I certainly don’t want to imply that a person needs to be free of mental illness in order to be faithful or holy. Nothing could be farther from the truth; in fact, many of the saints battled mental illness!
The key difference here is that the saints were known for treating other people with great love and respect. There is a world of difference between the saints’ actions and the actions of someone who justifies treating others cruelly in the name of religion.
Christ warned us, “You will know them by their fruits” (Matthew 7:16). So perhaps another thing I’ve learned is that we can tell more about a person from the way they treat other people than from how much time they spend praying or how religious they say they are.
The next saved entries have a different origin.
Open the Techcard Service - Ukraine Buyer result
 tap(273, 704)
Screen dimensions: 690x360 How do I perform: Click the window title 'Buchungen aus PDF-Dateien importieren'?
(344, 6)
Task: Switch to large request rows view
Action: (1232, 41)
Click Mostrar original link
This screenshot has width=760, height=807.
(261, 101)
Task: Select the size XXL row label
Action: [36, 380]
Certainly that was the case for the family in Educated. The parents thought of themselves as deeply religious and Christian people, but the fruits of abuse and neglect they created all around them tell a very different story. Yet it’s a story that is tragically not uncommon.
For those of us who are very religious, it’s critical to pay attention to whether the fruits of our spiritual lives are positive or negative. Does our faith lead us to practice greater kindness and compassion, or greater anger and derision?
If the fruits are negative, and we find ourselves making decisions because of fear or anger or a need to control everything instead of surrendering our lives to God’s good will, it’s time for a course correction.
And possibly it’s also time to see a trusted Catholic counselor to get our mental and spiritual health back on a solid footing.